Figure 3. RFECV analysis with confidence intervals for porosity, (a) RF, (b) CatBoost and (c) LightGBM.

Figure 4
Three line graphs show the relationship between cross-validated R-squared values and the number of features. Graph (a) in blue peaks at eight features, graph (b) in green peaks at eleven features, and graph (c) in orange peaks at nine features. Each graph includes a red dashed line indicating the optimal number of features.

Figure 4. RFECV analysis with confidence intervals for water saturation, (a) RF, (b) CatBoost and (c) LightGBM.

Feature selection stability analysis across five cross-validation folds indicated that Random Forest exhibited the highest robustness (mean Jaccard = 0.86 ± 0.05), followed by LightGBM (0.62 ± 0.08) and CatBoost (0.36 ± 0.12). Pairwise fold comparisons for Random Forest exceeded 0.80 in 85% of cases, highlighting its ability to consistently identify key predictors (Figures 5a,d for porosity; Figures 6a,d for water saturation). Core geophysical attributes including V S, Poisson’s ratio, and ρ displayed selection frequencies above 80% across all models (Figure 5b for porosity; Figure 6b for water saturation). These attributes form the backbone of elastic and petrophysical interdependencies, making them consistently favored by the models. In contrast, derived and engineered attributes such as Vp/Vs showed intermediate selection frequencies (20%–60%) and strong model-specific variability (Figure 5c for porosity; Figure 6c for water saturation).

Figure 5
Four charts comparing Random Forest, CatBoost, and LightGBM models: (a) Bar chart showing mean Jaccard similarity with error bars, LightGBM leading; (b) Heat map indicating feature selection frequency by model; (c) Bar chart displaying optimal number of features per model; (d) Bar chart comparing similarity metric values across models, with LightGBM having the highest mean Jaccard.
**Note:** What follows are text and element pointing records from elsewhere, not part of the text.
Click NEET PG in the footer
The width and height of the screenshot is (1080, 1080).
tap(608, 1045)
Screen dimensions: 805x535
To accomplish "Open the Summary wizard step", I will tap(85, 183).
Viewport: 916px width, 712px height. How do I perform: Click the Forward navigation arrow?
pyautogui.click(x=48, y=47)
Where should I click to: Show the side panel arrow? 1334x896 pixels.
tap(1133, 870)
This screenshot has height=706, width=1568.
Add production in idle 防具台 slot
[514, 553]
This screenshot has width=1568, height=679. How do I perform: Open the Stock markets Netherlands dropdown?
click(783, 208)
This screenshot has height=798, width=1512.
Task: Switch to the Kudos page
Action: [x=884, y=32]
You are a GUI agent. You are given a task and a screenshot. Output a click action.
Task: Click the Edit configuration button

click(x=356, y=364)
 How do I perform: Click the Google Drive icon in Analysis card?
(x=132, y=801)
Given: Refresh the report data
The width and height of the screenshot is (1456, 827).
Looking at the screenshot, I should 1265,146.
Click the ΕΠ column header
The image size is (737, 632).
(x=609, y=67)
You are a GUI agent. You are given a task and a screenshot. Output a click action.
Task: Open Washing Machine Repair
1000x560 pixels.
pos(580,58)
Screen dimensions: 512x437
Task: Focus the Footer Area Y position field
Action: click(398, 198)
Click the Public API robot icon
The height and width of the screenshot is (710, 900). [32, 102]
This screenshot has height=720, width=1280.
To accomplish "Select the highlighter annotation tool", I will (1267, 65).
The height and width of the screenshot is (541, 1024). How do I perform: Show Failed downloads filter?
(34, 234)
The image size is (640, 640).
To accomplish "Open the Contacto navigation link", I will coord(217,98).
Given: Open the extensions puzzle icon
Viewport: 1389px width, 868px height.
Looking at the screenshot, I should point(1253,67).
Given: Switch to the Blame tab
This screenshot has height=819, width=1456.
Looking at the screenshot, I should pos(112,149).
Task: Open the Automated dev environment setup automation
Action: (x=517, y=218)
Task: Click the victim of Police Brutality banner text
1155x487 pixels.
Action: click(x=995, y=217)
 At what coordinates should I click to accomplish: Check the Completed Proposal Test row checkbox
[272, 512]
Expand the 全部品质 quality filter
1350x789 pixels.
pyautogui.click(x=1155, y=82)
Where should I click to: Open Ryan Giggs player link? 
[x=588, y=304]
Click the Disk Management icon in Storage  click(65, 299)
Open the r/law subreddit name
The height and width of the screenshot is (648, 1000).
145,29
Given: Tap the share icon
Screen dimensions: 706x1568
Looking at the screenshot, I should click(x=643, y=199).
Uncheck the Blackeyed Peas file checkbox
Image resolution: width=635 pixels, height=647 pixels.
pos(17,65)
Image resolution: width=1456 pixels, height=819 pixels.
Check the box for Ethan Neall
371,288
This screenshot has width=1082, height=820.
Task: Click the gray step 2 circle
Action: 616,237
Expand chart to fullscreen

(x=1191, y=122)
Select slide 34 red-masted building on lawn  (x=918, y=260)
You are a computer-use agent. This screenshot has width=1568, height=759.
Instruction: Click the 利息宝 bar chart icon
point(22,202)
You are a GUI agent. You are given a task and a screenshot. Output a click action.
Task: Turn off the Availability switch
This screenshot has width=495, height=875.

Figure 5. Feature selection stability snalysis for porosity. (a) Mean Jaccard similarity across models, (b) heatmap of feature selection frequency per fold (color scale 0–1), (c) histogram of optimal feature counts per model and (d) bar chart comparing stability metrics (mean Jaccard, STD, min Jaccard).

Figure 6
(a) Bar chart comparing mean Jaccard similarity of RandomForest, CatBoost, and LightGBM models. (b) Heatmap showing feature selection frequency across models with varying intensity. (c) Bar chart of frequency for optimal number of features for each model. (d) Bar chart comparing mean, standard deviation, and minimum Jaccard values among the models.

Figure 6. Feature selection stability snalysis for water saturation. (a) Mean Jaccard similarity across models, (b) heatmap of feature selection frequency per fold (color scale 0–1), (c) histogram of optimal feature counts per model and (d) bar chart comparing stability metrics (mean Jaccard, STD, min Jaccard).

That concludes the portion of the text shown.